Графиня, оцепенев, откинулась на спинку кресла. После приступа страха, негодования, отвращения, теперь ей пришлось страдать из-за терзавших ее угрызений совести, вызванных словами аббата. Эти муки превосходили даже перенесенные волнения.
Наступило долгое молчание.
И во время этого молчания в душе графини непрерывно, словно колокольный звон, звучало: «Как можно защититься от гнева небес и насмешек света?»
В конце концов ей показалось, что она нашла решение, и, придя от этой мысли в возбуждение, графиня поднялась и быстро заговорила:
— Я удалюсь в монастырь, туда не долетают насмешки света. Распростершись на холодных камнях, я днем и ночью буду молить небеса сменить гнев на милость. А вы, ваше высокопреподобие, будьте благосклонны и замолвите за меня слово настоятельнице монастыря с самым строгим уставом. Там я похороню себя заживо, и никто больше не вспомнит моего имени. Все мое имущество, накопленное долголетней экономией, и весь доход от родовых поместий, которыми я имею право пользоваться до конца своей жизни, я передам монашескому ордену, во главе которого стоите вы. Я хочу просить у вас лишь одного: пусть в часовне оскверненного склепа моих предков каждую полночь, пока замок будет во владении ордена, служат благочестивую вечерню.
Графиня грустно закончила свое отречение от жизни, голос ее несколько раз переходил в шепот, прерывался, хотя она и пыталась придать ему силу.

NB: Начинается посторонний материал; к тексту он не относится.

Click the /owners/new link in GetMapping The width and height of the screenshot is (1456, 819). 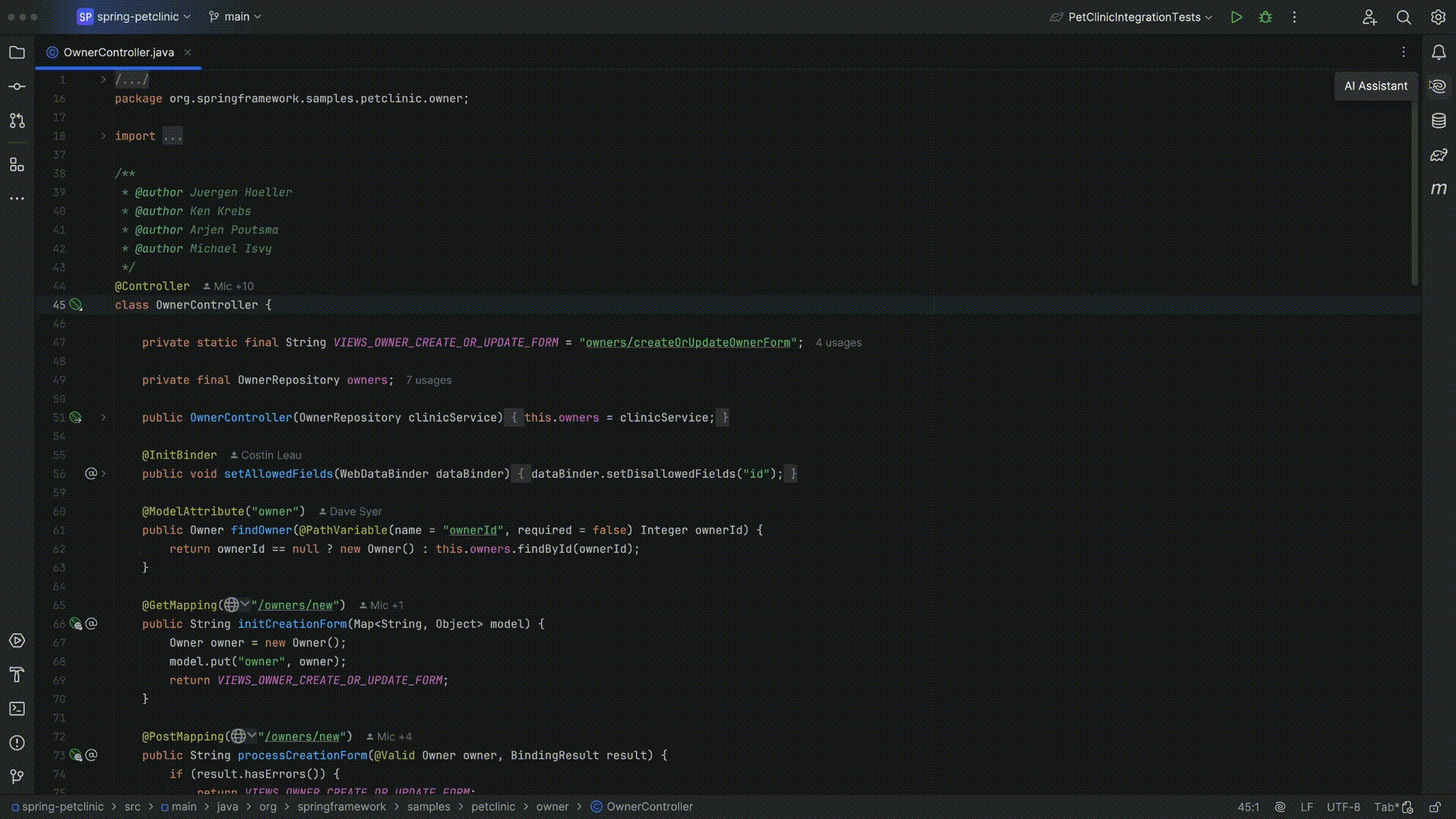[298, 605]
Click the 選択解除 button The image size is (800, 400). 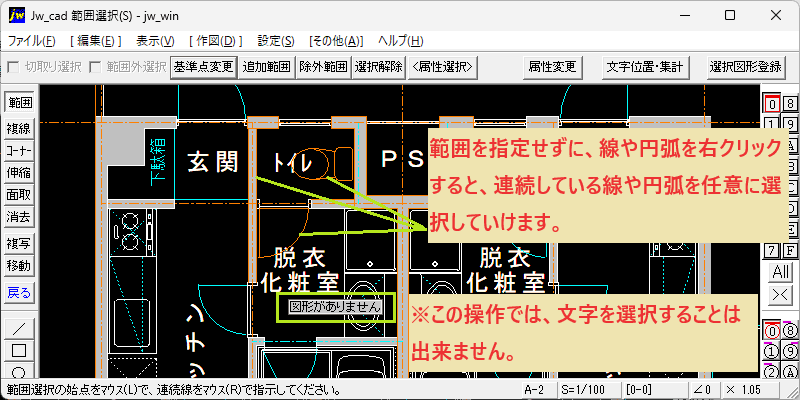[379, 67]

Господин аббат тоже поднялся с места и, когда графиня протянула ему руку, пожал ее, а потом, гордо откинув голову, сказал:
— Сядьте, графиня, и послушайте теперь меня. Прежде всего разберемся в том, о чем вы упомянули в конце: ни мне, ни моему ордену не нужны ни ваш замок, ни ваше поместье, ни ваши деньги. Нам не пристало ханжески выманивать земные блага у слабых людей в минуты их душевного крушения. Мы не станем возбуждать против себя ненависть, пресмыкаясь ради средневекового наследства. И ни к чему нам каждую полночь выстаивать босиком вечерню в вашем фамильном склепе, а остальную часть суток поглощать ваши доходы с помощью искусства кулинаров и виноделов. Итак, графиня, от этой идеи вам придется отказаться раз и навсегда.
Графиню поразили его слова. Все чувства влекли ее к этому человеку, и, для того чтобы полностью подчинить ее своей власти, ему оставалось лишь проявить бескорыстие, категорически отказавшись от мирских благ и тем самым вызвав в ней еще большее к себе уважение.
— А теперь, графиня, — продолжал аббат, — отбросьте мысль похоронить себя в святой обители. Там вы не найдете успокоения, которого ищете. Судите сами. С вашей легко воз будимой фантазией, которую монастырское затворничество еще больше обострит, сможете ли вы выстаивать мессы? Не будут ли вас вечно искушать пародийные слова, когда зазвучат псалмы и моленья? Не завоет ли вам в ухо демон, вплетая в самые благочестивые песнопения кабацкий хор? И сколько бы раз вы ни видели благоговейное лицо другой монахини, склоненной пред алтарем, вы всегда будете вспоминать: мои любимицы с такими же благочестивыми лицами лгали во время молитвы, молясь не богу, а сатане! Нет, графиня! Место в монастыре перед алтарем не для вас. Другому человеку оно может послужить убежищем, но для вас оно стало бы местом негодования и возмущения, где с вами произошло бы то же, что и с отшельником, которого воспел поэт: забыв молитву, он проклял бога!
Глаза графини горели, когда она слушала ужасное предсказание.
— Правда, правда, — шептала она, живо представляя все, о чем говорил аббат.
— Мучительное воспоминание о скандале изгонит вас из церкви и лишит права молитвы! — безжалостно продолжал священнослужитель.
— Правда, правда, — хрипло повторяла графиня, ударяя себя кулаком в грудь. — Я не могу больше видеть церкви, не могу больше молиться. — Она в отчаянии бросилась к ногам священника, с судорожной силой обреченных схватила его за руку и вне себя вскричала: — Но как мне спастись? Где, если не в церкви? И чем защитить себя, если не молитвой?
Аббат проникновенным голосом ответил:
— Спасайтесь в собственном сердце, графиня: Там ваше убежище. И защищайте себя добрыми делами. Благие дела станут вашей молитвой.
Теуделинда прижала руку священника к своему горячему лбу. Затем поднялась, развела руками и покаянно сказала:
— Располагайте мною. Приказывайте, что мне делать.
— Вернитесь в свет и займите там подобающее вам положение.
Потрясенная графиня попятилась, вперив остановившийся взгляд в аббата.